> _WHAT TO DO_
The word "label" marks the lines to find; copy every such line from the data below.

====

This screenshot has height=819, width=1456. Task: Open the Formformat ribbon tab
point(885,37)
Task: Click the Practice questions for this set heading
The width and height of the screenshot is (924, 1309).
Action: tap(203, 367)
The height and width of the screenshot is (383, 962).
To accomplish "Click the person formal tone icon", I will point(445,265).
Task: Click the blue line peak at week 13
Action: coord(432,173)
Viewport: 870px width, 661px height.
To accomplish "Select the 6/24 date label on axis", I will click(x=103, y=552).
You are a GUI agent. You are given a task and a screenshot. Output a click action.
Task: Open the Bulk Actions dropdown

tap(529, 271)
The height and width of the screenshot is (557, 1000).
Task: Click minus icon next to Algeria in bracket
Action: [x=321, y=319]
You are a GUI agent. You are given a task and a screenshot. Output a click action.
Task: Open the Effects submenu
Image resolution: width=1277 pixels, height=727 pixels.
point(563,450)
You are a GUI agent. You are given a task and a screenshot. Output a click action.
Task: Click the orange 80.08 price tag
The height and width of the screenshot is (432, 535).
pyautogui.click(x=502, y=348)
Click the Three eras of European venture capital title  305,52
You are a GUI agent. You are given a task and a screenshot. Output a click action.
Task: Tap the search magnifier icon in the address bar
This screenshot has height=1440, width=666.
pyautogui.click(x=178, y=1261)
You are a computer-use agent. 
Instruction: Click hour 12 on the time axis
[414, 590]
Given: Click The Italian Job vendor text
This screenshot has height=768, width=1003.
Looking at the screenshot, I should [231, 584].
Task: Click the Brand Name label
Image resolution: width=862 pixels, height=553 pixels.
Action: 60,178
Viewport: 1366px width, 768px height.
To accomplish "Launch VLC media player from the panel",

====

> _EXERCISE RESPONSE_
To accomplish "Select the 6/24 date label on axis", I will click(x=103, y=552).
Task: Click the Brand Name label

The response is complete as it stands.